:: Task requirements ::
- A) Answer the following from the essay extract on Gabriel and Gretta, one answer per line:
(i) Who observes that Gabriel has become a West Briton?
(ii) Which two countries does Gabriel prefer to travel to?
(iii) In the hotel, what is the only thing Gabriel can think of?
- B) State whether each statement agrees with the essay extract on Gabriel and Gretta. Answer yes or no, and quote the words that decide it.
(i) Gabriel would rather see the Irish countryside than travel abroad.
(ii) The West is called more industrialized than Dublin.
(iii) Gabriel's love for Gretta is limited to physical love.
- C) Continue the essay extract on Gabriel and Gretta from the point at which it stops.

:: Text extract ::
------
The death in the story is the deterioration of values that the Irish are known for that Gabriel mentioned in his speech. However, this is an irony because while he talked about the old values that should be retained, he himself is not doing his part in this endeavor of preserving the old Irish values and tradition. As observed by Ms. Ivors, he has become a West Briton because he prefers to travel to places like France, and Germany instead of seeing the countryside of Ireland. He denounced his own place of birth in exchange for the West and rejected his own native language.

The West, even though, more industrialized than Dublin, is still a land of ghost and a land of unhappy things. The West is a place “where the ghost of the past have a terrible hold on the living, where tradition leads to bigoted religion and terrorism (Hodgart, 1978). The death can also be attributed to a death of the traditional love that everybody would want to have. In the story, while it is evident that Gabriel loves Gretta, his love for her is limited to that of the physical love. When they were in the hotel, all he can think of was a romantic night with her.
------
:: Data lines ::
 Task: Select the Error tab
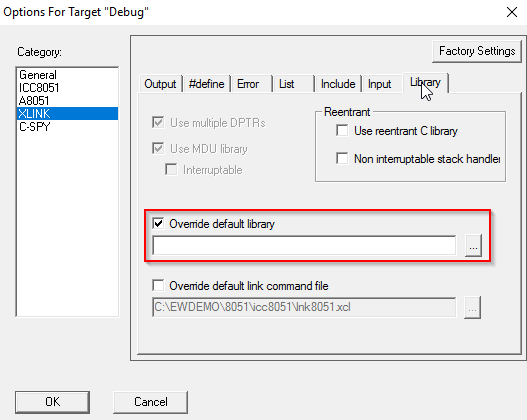click(x=251, y=84)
------
:: Outputs ::
- A)
(i) Ms. Ivors
(ii) France and Germany
(iii) A romantic night with Gretta

- B)
(i) No: "he prefers to travel to places like France, and Germany instead of seeing the countryside of Ireland"
(ii) Yes: "The West, even though, more industrialized than Dublin, is still a land of ghost and a land of unhappy things"
(iii) Yes: "his love for her is limited to that of the physical love"

- C)
Like distant music these words that he had written years before were borne towards him from the past. He longed to be alone with her. When the others had gone away, when he and she were in the room in the hotel, then they would be alone together (Joyce, 2008). ” However, after Gretta had told him the story of Michael Furey, he felt very small and inadequate. This is for the reason that his love to Gretta is nothing compared to that of the love of Furey. After hearing the story, he was quick to realize that his love for her is limited and not the kind of love that she has expected of him.

His love is so puny to the love that Michael Furey has given his wife. He cannot in any way give up his life just for his love for Gretta. This further suggests that love died along with the death of Furey and that the love that Gabriel offered to Gretta, cannot be considered love in her standards. The image of death in the story is not the same as what we normally perceive, a wake, a funeral, and grief. But the death is on how the glorious past is buried in everyone’s memory that will for a long time or for a lifetime haunt them.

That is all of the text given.